• [Assignment]: No output is needed beyond the number of lines in the listing that contain the word "beside".

• [Data section]:

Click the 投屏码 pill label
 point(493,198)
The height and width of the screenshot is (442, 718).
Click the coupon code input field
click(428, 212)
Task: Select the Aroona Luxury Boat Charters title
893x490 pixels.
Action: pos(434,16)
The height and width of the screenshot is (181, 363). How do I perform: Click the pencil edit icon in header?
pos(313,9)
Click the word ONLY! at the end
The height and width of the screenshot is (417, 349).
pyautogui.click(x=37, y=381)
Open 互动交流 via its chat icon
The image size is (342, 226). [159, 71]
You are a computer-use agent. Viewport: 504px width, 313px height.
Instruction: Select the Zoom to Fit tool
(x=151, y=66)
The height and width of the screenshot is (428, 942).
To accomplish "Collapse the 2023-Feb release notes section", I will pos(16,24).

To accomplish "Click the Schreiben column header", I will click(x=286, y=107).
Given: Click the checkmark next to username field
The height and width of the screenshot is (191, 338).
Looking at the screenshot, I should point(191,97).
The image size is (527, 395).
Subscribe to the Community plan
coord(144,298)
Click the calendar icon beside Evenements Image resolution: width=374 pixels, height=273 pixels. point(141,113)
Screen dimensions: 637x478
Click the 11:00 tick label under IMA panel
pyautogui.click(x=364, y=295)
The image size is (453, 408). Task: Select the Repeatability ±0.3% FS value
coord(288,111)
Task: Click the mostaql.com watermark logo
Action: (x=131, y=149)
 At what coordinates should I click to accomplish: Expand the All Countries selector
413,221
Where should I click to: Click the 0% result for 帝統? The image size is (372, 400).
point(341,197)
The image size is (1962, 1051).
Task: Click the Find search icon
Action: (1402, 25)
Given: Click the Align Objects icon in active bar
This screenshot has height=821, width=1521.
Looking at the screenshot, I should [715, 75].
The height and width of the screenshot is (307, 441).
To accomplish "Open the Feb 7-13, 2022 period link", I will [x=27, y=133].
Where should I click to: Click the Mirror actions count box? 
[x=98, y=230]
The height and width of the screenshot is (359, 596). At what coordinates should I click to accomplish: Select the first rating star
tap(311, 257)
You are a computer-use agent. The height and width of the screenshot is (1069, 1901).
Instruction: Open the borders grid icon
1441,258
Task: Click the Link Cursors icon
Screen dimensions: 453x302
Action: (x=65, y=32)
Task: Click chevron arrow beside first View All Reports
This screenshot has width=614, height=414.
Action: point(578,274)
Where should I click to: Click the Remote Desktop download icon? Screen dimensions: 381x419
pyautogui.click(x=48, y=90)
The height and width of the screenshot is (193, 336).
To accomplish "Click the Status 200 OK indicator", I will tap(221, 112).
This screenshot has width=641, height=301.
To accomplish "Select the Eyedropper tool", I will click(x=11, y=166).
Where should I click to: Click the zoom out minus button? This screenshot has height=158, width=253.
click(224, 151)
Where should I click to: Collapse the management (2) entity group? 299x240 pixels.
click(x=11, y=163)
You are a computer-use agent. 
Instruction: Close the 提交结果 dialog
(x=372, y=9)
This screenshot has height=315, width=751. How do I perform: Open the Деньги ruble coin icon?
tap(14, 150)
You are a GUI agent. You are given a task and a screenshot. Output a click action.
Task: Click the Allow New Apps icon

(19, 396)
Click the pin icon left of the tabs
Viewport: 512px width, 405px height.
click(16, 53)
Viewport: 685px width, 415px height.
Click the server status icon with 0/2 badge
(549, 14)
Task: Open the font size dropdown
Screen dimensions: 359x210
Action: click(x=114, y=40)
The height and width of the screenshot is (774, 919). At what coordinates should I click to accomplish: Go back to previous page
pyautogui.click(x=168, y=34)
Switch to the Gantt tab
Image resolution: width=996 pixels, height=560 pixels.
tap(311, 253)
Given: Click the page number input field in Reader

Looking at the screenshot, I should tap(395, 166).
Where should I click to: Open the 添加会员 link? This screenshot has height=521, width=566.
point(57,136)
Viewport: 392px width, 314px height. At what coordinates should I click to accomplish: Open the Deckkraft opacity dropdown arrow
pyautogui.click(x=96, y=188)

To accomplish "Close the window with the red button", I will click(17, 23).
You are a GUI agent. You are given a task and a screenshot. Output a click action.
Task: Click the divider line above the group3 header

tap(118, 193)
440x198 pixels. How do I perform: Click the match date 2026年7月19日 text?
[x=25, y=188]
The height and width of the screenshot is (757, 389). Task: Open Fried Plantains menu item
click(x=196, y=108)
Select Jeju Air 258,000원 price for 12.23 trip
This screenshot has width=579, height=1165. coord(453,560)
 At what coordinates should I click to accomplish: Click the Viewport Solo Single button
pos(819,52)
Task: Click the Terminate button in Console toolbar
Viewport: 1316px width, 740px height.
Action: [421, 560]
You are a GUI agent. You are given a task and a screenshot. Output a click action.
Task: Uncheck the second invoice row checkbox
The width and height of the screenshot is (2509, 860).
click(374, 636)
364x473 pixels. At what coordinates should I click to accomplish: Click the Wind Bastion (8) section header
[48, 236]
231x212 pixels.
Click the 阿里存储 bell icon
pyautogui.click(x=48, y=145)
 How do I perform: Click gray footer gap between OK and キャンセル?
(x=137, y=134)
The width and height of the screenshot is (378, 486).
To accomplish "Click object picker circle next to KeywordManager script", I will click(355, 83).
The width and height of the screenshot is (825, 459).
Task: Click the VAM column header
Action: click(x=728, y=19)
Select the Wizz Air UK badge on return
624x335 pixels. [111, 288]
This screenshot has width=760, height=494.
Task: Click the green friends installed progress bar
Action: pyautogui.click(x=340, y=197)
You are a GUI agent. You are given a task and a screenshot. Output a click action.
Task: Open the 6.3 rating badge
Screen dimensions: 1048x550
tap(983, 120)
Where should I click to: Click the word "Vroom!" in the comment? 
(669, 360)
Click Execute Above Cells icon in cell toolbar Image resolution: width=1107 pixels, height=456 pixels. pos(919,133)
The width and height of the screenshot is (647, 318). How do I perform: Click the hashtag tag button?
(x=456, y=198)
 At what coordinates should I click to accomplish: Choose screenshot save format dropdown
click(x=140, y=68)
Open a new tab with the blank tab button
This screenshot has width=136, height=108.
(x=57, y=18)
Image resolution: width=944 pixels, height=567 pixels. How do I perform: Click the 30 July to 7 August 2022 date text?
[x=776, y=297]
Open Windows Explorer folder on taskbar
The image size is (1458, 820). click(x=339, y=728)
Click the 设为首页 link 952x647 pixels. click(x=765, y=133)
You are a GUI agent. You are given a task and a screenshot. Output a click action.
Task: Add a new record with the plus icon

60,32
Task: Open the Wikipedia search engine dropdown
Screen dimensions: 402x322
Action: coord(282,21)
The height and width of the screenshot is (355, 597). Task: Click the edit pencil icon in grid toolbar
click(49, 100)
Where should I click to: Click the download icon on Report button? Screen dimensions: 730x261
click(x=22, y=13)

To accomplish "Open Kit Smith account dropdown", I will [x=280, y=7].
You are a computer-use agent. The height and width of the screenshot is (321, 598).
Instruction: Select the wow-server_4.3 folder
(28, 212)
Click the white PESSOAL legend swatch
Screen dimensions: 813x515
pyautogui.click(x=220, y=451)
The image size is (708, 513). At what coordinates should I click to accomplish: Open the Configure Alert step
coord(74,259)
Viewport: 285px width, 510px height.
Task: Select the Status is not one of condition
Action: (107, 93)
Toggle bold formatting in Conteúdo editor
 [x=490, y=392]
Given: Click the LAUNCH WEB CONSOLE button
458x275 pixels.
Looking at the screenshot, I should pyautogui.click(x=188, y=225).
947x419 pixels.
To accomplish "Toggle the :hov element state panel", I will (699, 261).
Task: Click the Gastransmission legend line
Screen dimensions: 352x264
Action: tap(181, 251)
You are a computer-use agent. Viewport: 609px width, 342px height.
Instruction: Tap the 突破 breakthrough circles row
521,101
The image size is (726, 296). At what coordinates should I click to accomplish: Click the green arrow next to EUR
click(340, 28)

• [Output of the task]: 2